Hoffe ihr könnt mir helfen 

Gruß Steffen |kopfkrat


----------



## tarpoon (13. Mai 2009)

*AW: Boilie herstellung flavour???*

flavour ist aroma. im idealfall gibt es dem boilie geruch und besser noch geschmack. gute flavour gibt es zum beispiel bei m+m-baits. klassiker sind zum beispiel monster crab, shellfisch oder squid oktopus sowie erdbeere, pineapple oder pfirsich. scopex oder karamel sollten dir auch was sagen... die dosierung hängt vom produkt ab und ist deklariert. 
tausche 100g grieß gegen fischmehl und du brauchst kein flavour. außerdem würde ich noch etwas curry und chilli in den mix geben...

gruß heiko


----------



## TB ChiLLa (13. Mai 2009)

*AW: Boilie herstellung flavour???*

danke also du meinst so 

400gramm gemahlene Frolic
100gramm Vogellfutter Gemahlen
300gramm fischmehl
200gramm Maismehl
8 Eier + curry 

curry wie viel c.a eine brise oder ein teelöffel ein kumpel von dem ich das rezept habe meinte er macht sich flavour selber z.b mit knoblauch kann man das so machen wenn ja was gibs noch für möglichkeiten flavour selber zu machen 

danke schonmal 

gruß steffen


----------



## Carras (14. Mai 2009)

*AW: Boilie herstellung flavour???*



TB ChiLLa schrieb:


> danke also du meinst so
> 
> 400gramm gemahlene Frolic
> 100gramm Vogellfutter Gemahlen
> ...


 
Hi,

zum Curry,... da kannst Du schon ordentlich was rein tun.
50 - 100 gr.
Wenn Du noch Chillipulver mit rein tun willst, auch so 50-100 gr.
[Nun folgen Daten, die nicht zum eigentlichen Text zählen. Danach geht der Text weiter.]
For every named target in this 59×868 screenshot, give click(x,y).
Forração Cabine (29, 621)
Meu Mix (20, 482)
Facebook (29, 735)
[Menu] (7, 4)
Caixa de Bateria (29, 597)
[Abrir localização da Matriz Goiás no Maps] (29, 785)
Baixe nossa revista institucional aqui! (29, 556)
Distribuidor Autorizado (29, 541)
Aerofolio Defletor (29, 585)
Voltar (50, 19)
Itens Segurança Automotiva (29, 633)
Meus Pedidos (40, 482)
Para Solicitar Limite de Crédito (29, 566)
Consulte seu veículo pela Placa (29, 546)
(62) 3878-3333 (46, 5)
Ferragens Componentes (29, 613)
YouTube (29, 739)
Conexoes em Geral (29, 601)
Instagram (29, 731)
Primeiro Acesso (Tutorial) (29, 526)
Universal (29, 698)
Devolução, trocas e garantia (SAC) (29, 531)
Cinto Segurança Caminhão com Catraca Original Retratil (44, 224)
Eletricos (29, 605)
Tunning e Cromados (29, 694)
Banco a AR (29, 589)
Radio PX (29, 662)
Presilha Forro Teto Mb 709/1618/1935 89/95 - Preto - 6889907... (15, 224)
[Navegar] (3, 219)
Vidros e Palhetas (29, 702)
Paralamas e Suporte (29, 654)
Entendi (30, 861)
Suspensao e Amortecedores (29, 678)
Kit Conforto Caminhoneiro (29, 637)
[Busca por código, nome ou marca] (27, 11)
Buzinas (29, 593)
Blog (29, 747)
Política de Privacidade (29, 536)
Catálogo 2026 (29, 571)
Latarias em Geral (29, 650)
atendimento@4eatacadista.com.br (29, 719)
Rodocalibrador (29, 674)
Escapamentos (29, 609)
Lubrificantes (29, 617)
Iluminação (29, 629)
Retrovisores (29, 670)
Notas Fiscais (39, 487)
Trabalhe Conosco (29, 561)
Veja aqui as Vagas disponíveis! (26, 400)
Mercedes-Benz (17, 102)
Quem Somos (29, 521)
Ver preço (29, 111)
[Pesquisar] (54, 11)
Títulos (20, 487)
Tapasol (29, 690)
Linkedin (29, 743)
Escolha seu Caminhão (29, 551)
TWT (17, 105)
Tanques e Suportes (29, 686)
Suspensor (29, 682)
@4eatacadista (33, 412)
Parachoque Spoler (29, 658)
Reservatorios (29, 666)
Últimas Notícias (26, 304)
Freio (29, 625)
z.B. 50 gr. Curry + 50 gr. Chilli


zum Flavour:

selber machen,...ist so ne Sache. Ohne fundiertes Hintergrundwissen, wirst Du ein Flavour nicht selber erstellen können. Zumindest keines, welches mit den Flavourn der Angelindustrie vergleichbar ist. Die Konzentration derer ist sehr hoch. Das bekommt man als Laie nicht einfach so hin.
Zumeist empfehlen die Hersteller eine Dosierung von 5-10 ml auf 10 Eier.
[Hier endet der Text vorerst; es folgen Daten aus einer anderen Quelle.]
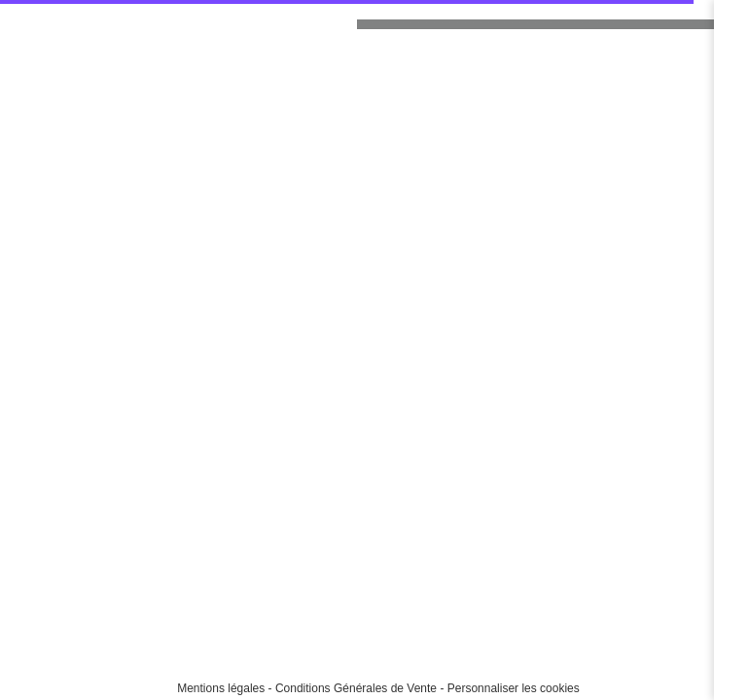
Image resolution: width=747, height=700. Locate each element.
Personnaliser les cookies (514, 688)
Das mit dem Knoblauch,..ist eigentich nix anderes wie mit anderen Gewürzen. Im Gewürzregal vom Supermarkt gibt es auch Knoblauchgranulat. Das kann man sehr gut dazu verwenden. Einfach zu den Eiern dazu geben.
Natürlich kannst Du auch hergehen und dieses Granulat in Speiseöl schütten. Dann einfach, einige Zeit (ein paar Wochen) ziehen lassen und Du hast ein Knoblauchöl, welches Du zum Flavourn nehmen kannst.
Jedoch halte ich es für einfacher, gleich das pure Knoblauchgranulat zu nehmen. Geht schneller und ist effektiver.

Gruß

Carras


----------



## tarpoon (14. Mai 2009)

*AW: Boilie herstellung flavour???*

200g hufu
200g fischmehl
300g maismehl
100g eifutter
100g milchpulver
50g eggalbumin
50g spice

ich würde wohl in etwa so mixen...


----------



## laert (14. Mai 2009)

*AW: Boilie herstellung flavour???*



tarpoon schrieb:


> 200g hufu
> 200g fischmehl
> 300g maismehl
> 100g eifutter
> ...



hi,
ohne mich jetzt durch die über 1000 beiträge im boilie-selbst-herstellungs-thread durchwühlen zu müssen:

1.kann das fischmehl durch gemahlene forellen-oder halibutpellets ersetzt werden? (diese hätte ich nämlich da) 
2.ist eifutter eine spezielle vogelfuttersorte?
3.ist milchpulver die ganz normale babytrockennahrung aus'm laden?
4. ist das eggabulmin in dem mix zwingend erforderlich, oder kann das fehlen dessen im mix, z.Bsp. durch die erhöhung des milchpulveranteils ausgegliechen werden?
5.und schließlich - wat is unter spice zu verstehen, ist das curry damit gemeint??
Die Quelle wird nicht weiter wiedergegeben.